In the data that follows, every line containing the word "logo" should be returned.
Dataset records: Begin
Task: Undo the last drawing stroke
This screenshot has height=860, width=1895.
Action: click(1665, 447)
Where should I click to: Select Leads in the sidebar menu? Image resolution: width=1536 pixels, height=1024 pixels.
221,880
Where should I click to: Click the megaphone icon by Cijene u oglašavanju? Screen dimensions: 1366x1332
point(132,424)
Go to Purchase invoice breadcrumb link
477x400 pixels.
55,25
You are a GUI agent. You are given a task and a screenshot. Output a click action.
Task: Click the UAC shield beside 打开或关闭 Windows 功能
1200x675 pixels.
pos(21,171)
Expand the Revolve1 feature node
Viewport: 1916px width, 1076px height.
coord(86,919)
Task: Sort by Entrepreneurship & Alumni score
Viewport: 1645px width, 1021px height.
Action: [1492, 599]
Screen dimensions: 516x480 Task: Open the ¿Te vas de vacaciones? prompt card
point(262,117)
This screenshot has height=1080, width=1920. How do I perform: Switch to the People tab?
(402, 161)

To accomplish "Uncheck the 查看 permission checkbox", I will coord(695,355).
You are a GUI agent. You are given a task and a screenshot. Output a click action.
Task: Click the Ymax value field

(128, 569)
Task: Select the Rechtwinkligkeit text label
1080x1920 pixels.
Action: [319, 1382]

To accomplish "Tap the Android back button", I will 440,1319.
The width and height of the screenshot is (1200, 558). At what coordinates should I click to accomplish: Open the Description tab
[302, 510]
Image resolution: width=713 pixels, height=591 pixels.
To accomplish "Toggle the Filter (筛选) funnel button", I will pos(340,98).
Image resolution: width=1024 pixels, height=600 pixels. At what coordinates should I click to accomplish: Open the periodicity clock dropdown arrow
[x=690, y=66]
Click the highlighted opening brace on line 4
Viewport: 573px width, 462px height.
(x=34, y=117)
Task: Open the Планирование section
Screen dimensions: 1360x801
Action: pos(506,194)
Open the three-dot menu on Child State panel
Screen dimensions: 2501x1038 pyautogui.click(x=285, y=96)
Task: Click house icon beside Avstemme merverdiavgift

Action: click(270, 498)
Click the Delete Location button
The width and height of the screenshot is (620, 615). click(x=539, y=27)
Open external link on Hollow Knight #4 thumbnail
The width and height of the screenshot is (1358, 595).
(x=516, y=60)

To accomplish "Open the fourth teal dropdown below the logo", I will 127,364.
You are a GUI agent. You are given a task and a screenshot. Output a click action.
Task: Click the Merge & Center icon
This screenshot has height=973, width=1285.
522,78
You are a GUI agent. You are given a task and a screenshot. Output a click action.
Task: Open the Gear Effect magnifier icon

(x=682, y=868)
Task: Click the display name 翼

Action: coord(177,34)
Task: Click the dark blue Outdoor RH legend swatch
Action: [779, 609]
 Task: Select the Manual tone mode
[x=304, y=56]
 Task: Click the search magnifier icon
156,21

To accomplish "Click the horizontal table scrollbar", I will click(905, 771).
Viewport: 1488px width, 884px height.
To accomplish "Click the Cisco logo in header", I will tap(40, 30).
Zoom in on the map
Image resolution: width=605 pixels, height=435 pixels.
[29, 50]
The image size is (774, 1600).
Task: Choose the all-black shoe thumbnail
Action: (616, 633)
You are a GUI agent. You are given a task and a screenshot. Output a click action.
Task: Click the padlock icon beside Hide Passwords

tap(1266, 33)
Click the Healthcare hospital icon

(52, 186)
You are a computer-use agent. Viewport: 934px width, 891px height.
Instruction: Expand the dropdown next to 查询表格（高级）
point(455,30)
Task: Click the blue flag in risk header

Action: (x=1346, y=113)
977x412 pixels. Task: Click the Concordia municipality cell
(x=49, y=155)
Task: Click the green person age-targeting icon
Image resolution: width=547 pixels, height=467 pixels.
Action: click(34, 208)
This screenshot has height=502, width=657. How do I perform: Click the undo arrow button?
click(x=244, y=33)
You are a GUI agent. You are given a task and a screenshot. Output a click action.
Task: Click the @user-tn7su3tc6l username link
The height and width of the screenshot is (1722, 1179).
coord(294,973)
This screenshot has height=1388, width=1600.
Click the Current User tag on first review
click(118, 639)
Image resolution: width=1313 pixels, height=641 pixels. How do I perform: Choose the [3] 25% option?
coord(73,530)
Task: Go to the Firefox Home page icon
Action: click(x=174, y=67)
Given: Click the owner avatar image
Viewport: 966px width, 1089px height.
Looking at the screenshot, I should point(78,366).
Dataset records: End
Result of this exercise =
To accomplish "Open the fourth teal dropdown below the logo", I will 127,364.
To accomplish "Click the Cisco logo in header", I will tap(40, 30).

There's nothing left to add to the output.